This is where things become interesting. Firebird actually has 3
process/threading models - and they manage to maintain these with a
team that is *_much_* smaller than the PostgreSQL one - FB is a minnow
compared to PG!
AIUI, Michael Stonebraker suggested that the process model
would/should be "upgraded" to a threaded one at some point in the
system's developement?
Number of open connections. so firebird can do 1000 open sessions with a smaller memory footprint, still can not have 1000 simultaneous running sessions unless we have 1000 CPU's. Where is the win here?? We should be managing resources better on the application side, not opening thousands of connections that sit idle doing nothing.
Agreed on that point.
On autonomous transactions we have procedures now that allow transactions inside of transactions that can be committed and rollbacked. that has been around for several years now.
OK.
Backup argument is cherry picking and not discussing pgBackrest and other solutions or the use of tablespaces to isolate databases in a cluster at the disk layer or disk snapshots.
OK again. I'm just wondering if the single file per database isn't a
fundamental architectural flaw in itself? AIUI, you could have
mulitple files (back in 32-bit land) "chained" - but (again AIUI) the
same table could be spread over x files - all "intermingled"... weird.
"PostgreSQL has a relatively simple, but fast query planning algorithm" Compared to what.... What feature is PG missing these days... the only thing I know it can't do is change the plan in the middle of the execution stage. Which is not a query planner thing but the execution layer saying to itself I am taking too long maybe go back to the planning stage... Query Hints that have been discussed endlessly. Adding hints adds its own problems and has become a big mess for databases that support it.
I know - personally, I'm in favour of the PostgreSQL approach - rather
than improve the hints, improve the planner!
Plus, if you really want to, you can go here:
https://www.postgresql.org/docs/current/runtime-config-query.html and,
for example
SET enable_seqscan = OFF;
Plus, there is/are extension(s) which allow one to provide hints - I
did think this was a bit of a whopper alright!
Multiple transactions per connection. I am asking WHY is that a feature. when one can have multiple sessions, what is the difference? running multiple transactions in single or multiple sessions means moving part of transaction logic into the application space. What do we gain here.....
No idea - I'll take your word for it!
No application packaging.

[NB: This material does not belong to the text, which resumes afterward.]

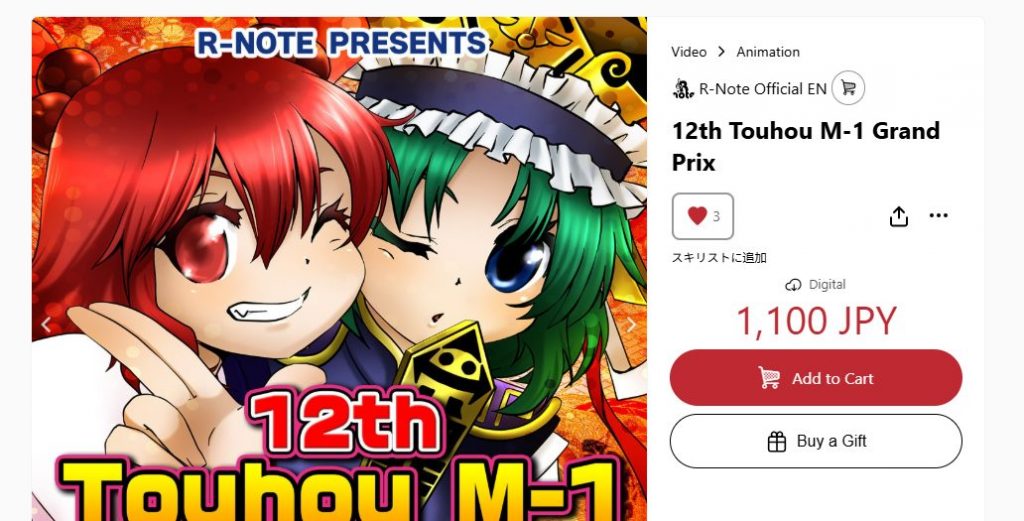Open the Animation breadcrumb category
1024x521 pixels.
point(768,52)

This Oracle thing that firebird has duplicated at some level. we can simulate this with namespace/schemas.
Again, I'm not too sure of my ground here - but I do know that Oracle
(and SQL Server) are ahead in this domain.
There are litigmate points here
Compression,
not being able to return partials result sets from functions
XID being 32 bit
There's a lot of talk about 64 bit ones - FB has 48 bit ones AIUI -
that could kick the can down the road for PostgreSQL at the price of 2
bytes per record - is it worth it to alleviate the difficulties
associated with VACUUM-ing?
anonymous functions in PG have several limitation not just input arguments (not sure i see the need for that)
Temporary tables are a pain and cause issues for big databases
The article is unfair in many places..
Accepted now - thanks for your input.
--
El!
On 9/10/25 00:41, Ellen Allhatatlan wrote:
Hi, and thanks for your input,
The author brings up threaded vs multi-process. That's an old old old old old conversation that has been shown there is no clear better way.
This is where things become interesting. Firebird actually has 3
process/threading models - and they manage to maintain these with a
team that is *_much_* smaller than the PostgreSQL one - FB is a minnow
compared to PG!
Though I would like to know what happened in mid 2010?:
https://github.com/FirebirdSQL/firebird/graphs/contributors
Backup argument is cherry picking and not discussing pgBackrest and other solutions or the use of tablespaces to isolate databases in a cluster at the disk layer or disk snapshots.
OK again. I'm just wondering if the single file per database isn't a
fundamental architectural flaw in itself? AIUI, you could have
mulitple files (back in 32-bit land) "chained" - but (again AIUI) the
same table could be spread over x files - all "intermingled"... weird.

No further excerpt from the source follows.